• EXERCISE: Recast the records below as a JSON list of strings, one string per line, leaving out blank lines and the pictures.

• ITEMS:

>>>

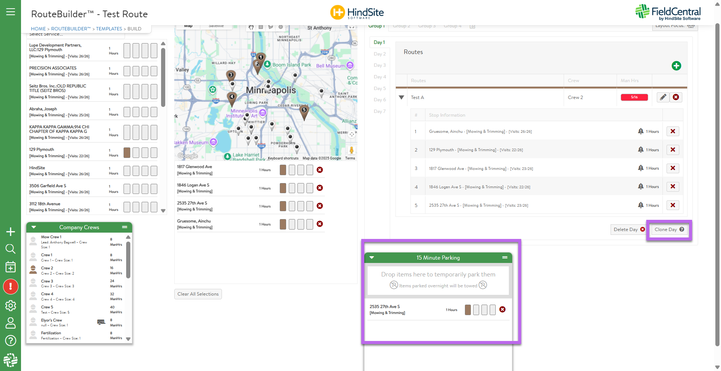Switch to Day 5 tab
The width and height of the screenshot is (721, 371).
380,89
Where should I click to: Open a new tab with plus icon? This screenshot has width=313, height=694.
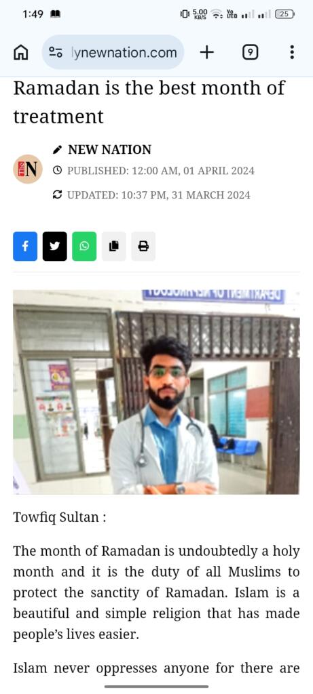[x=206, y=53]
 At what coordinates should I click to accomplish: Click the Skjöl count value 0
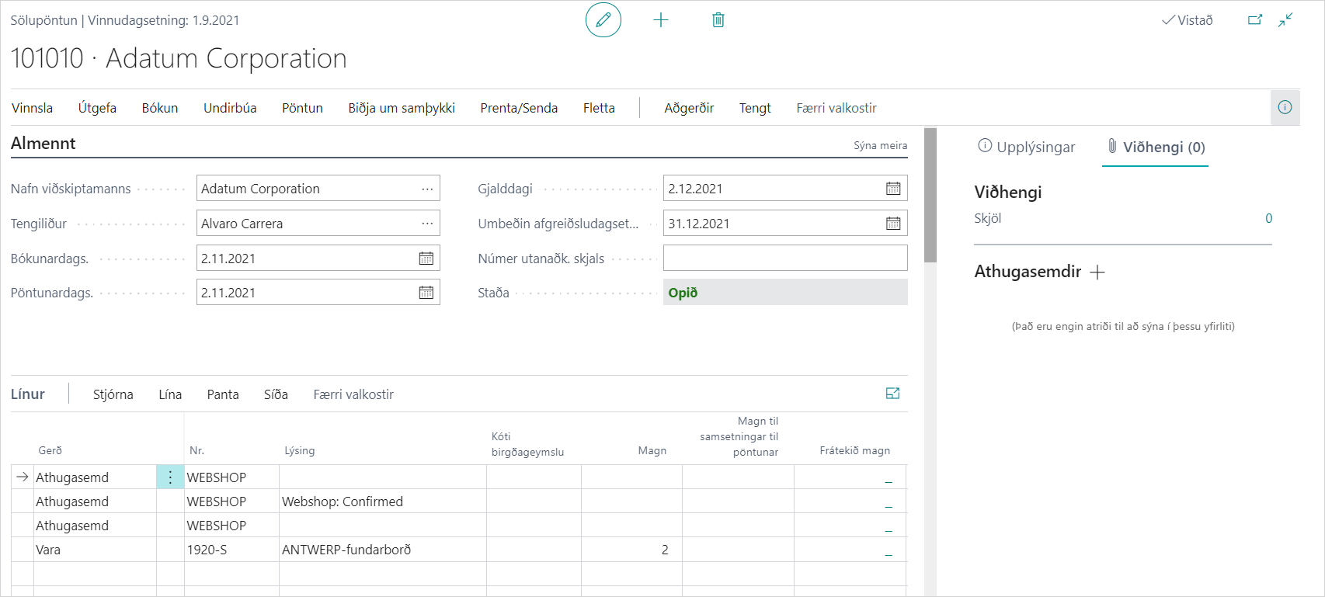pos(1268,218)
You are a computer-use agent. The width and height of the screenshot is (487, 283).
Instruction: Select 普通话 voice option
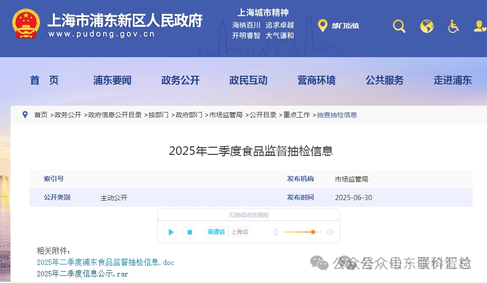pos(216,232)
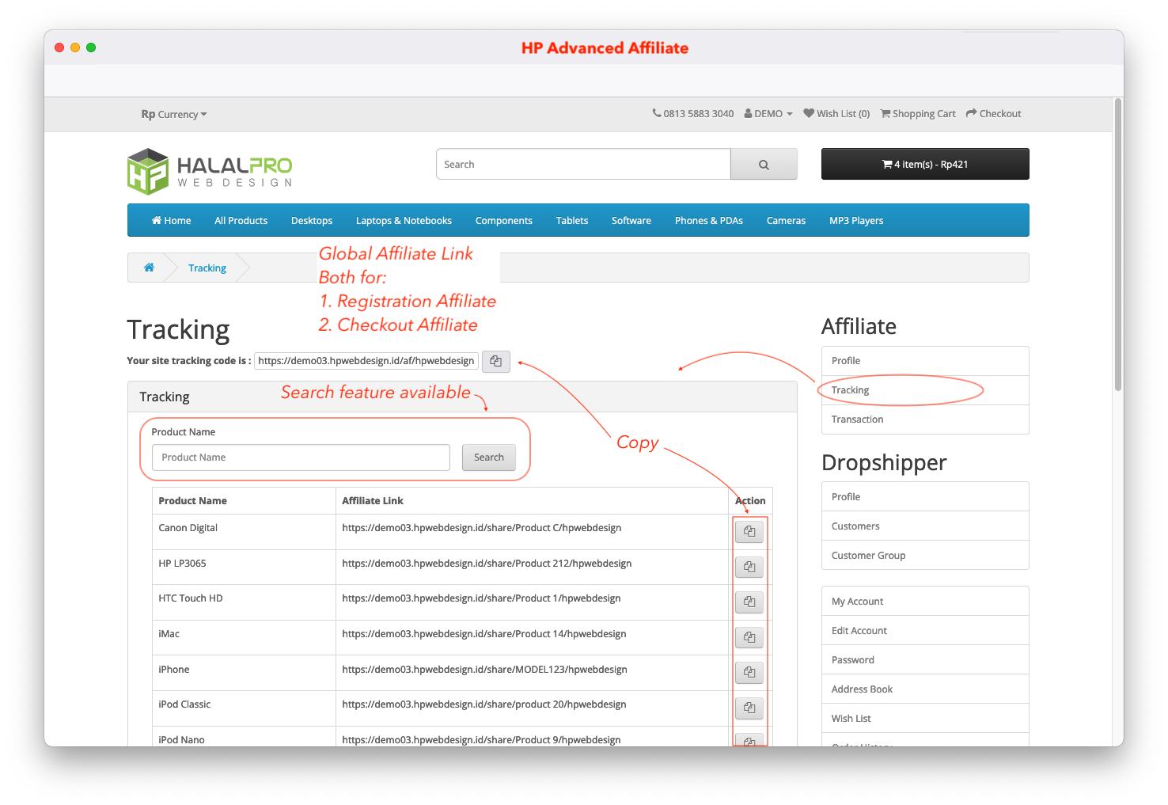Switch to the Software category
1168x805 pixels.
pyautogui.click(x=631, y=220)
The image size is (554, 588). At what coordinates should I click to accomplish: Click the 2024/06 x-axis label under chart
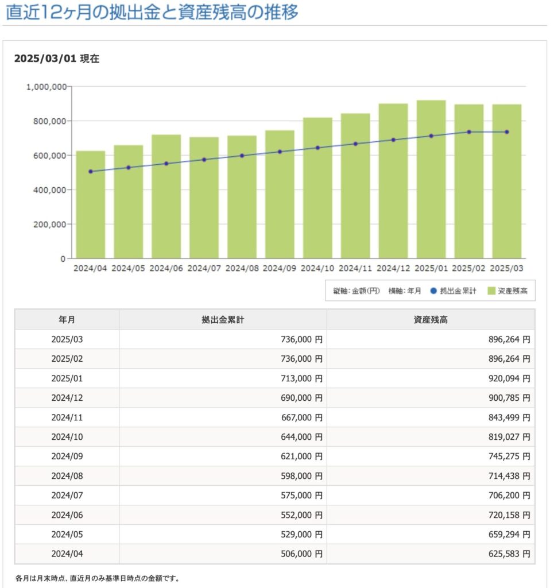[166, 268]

<<<

• FULL ANSWER:
[
  "Switch to Day 5 tab",
  "The width and height of the screenshot is (721, 371).",
  "380,89",
  "Where should I click to: Open a new tab with plus icon? This screenshot has width=313, height=694.",
  "[x=206, y=53]",
  " At what coordinates should I click to accomplish: Click the Skjöl count value 0",
  "pos(1268,218)",
  "You are a computer-use agent. The width and height of the screenshot is (487, 283).",
  "Instruction: Select 普通话 voice option",
  "pos(216,232)",
  "Switch to the Software category",
  "1168x805 pixels.",
  "pyautogui.click(x=631, y=220)",
  "The image size is (554, 588). At what coordinates should I click to accomplish: Click the 2024/06 x-axis label under chart",
  "[166, 268]"
]